Excerpt ->
◇ ◇ ◇ ◇
The TT arises from the lateral aspect of the proximal tibia. Excessive lateralization of this tubercle increased tibial external rotation, severe genu valgum, or even increased femoral anteversion with a relative increase in femoral internal rotation, can all affect patellar tracking and cause a dramatic change in the Q-angle with resultant lateralized vector with quadriceps activation.14 This directly affects the patellofemoral articulation and should an MPFL be incompetent, this can have immediate effects in early flexion with patellar subluxation and recurrent dislocations.
Different surgical techniques have been developed over time to adequately address each one of the morphologic variants predisposing the knee to recurrent patellar instability. For the at risk knee, a tibial tubercle osteotomy (TTO) with varying degrees of obliquity can adequately address a lateralized TT and increased TTTG distance. While MPFL repairs have generally fallen out of favor given their lack of long term success, the development of the MPFL reconstruction with varying techniques has resulted in a more reproducible means of re-establishing the most important soft tissue restraint during early flexion. A sulcus deepening trochleoplasty can be a powerful correction to reshape the trochlear groove. This improves not only the osteochondral restraint to maintain satisfactory patellofemoral articulation in mid and deep flexion, but most importantly removes the supratrochlear spur that “kicks” the patella laterally in early flexion. Addressing these morphologic variants will allow the patella to adequately glide in normalized soft tissue and bony restraints during patellofemoral articulation.
Evaluation and Assessment
Physical examination
It is always important to define whether it is pain or instability as it pertains to the patellofemoral joint. Acute patellar dislocations occur in at-risk knees during slight knee flexion with a rotatory tibial external rotation moment or occasionally with a direct impact to the medial patella. This corresponds to when the patella is most vulnerable biomechanically, in early flexion given the lack of bony congruency as the patella has not engaged the bony constraint of the trochlea yet. With increased tibial external rotation, there is a relative increase in the Q-angle during quadriceps activation. Severe genu valgum can also increase the risk of patellar instability given the increased Q-angle with quadriceps activation and lateral directed vector on the patella. As the knee flexes further, the patella is trapped on the lateral knee to complete the dislocation. Pain related buckling, often confused by patients as patella instability, is an acute quadriceps inhibition from a painful stimulus, such as loading the patella during stair climbing or descent. A history of the event occurring while the knee is already flexed, such as on the stairs, is a clue to the pain-related buckling etiology rather than instability. Further gross clinical examination of “squinting patellae” can also clue the physician into the presence of excessive femoral anteversion, potentially requiring further advanced imaging.
◇ ◇ ◇ ◇
Supplied information ->
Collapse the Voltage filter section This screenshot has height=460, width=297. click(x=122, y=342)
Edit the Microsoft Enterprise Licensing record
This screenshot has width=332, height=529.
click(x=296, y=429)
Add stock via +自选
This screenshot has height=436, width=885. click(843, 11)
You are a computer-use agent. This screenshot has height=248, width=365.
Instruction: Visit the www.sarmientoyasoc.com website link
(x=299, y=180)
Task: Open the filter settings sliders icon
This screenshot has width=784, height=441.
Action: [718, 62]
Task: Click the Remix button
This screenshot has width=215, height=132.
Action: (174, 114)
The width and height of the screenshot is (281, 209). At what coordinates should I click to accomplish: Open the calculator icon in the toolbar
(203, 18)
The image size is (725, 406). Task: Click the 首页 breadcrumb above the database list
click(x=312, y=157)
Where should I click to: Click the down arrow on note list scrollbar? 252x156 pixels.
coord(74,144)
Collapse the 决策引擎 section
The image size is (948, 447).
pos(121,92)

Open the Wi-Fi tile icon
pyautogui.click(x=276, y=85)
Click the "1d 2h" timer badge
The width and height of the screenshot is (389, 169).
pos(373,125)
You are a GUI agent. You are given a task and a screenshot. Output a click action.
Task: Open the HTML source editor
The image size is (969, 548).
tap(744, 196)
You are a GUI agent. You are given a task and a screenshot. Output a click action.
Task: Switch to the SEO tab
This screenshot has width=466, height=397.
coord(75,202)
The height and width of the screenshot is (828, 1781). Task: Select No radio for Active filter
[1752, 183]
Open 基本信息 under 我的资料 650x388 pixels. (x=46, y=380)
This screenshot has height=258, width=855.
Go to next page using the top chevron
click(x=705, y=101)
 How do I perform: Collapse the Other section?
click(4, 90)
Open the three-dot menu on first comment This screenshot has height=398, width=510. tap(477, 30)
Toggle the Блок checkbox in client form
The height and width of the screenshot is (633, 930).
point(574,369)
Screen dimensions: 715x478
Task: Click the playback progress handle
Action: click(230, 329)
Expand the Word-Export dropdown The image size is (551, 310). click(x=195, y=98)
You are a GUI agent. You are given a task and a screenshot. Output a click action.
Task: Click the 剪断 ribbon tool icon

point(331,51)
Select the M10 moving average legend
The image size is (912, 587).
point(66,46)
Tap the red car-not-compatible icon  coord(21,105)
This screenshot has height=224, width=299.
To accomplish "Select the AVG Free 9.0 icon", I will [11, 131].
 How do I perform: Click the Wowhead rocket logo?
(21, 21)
◇ ◇ ◇ ◇
Required work ->
1. List every surgical procedure named in the patellar instability excerpt's paragraph beginning "Different surgical techniques have been developed."
2. From the patellar instability excerpt, extract the passage between "The TT arises" and "and recurrent dislocations.", inclusive.
3. Rewrite the patellar instability excerpt's paragraph beginning "It is always important to define whether it is pain or instability" as a bulleted list that keeps its main facts.

Solved tasks ->
1.
- Tibial tubercle osteotomy (TTO)
- MPFL repair
- MPFL reconstruction
- Sulcus deepening trochleoplasty

2.
The TT arises from the lateral aspect of the proximal tibia. Excessive lateralization of this tubercle increased tibial external rotation, severe genu valgum, or even increased femoral anteversion with a relative increase in femoral internal rotation, can all affect patellar tracking and cause a dramatic change in the Q-angle with resultant lateralized vector with quadriceps activation.14 This directly affects the patellofemoral articulation and should an MPFL be incompetent, this can have immediate effects in early flexion with patellar subluxation and recurrent dislocations.

3.
- Determine whether a patellofemoral complaint is pain or instability.
- Acute patellar dislocations occur in at-risk knees:
  - during slight knee flexion with a rotatory tibial external rotation moment, or occasionally
  - with a direct impact to the medial patella.
- The patella is most vulnerable in early flexion, before it engages the bony constraint of the trochlea.
- Increased tibial external rotation raises the Q-angle during quadriceps activation.
- Severe genu valgum increases instability risk through a higher Q-angle and a laterally directed vector on the patella.
- With further knee flexion, the patella is trapped on the lateral knee, completing the dislocation.
- Patients often mistake pain-related buckling for instability:
  - It is acute quadriceps inhibition from a painful stimulus, such as loading the patella on stairs.
  - An event that occurred with the knee already flexed, as on stairs, points to pain-related buckling rather than instability.
- "Squinting patellae" on examination can signal excessive femoral anteversion, which may call for advanced imaging.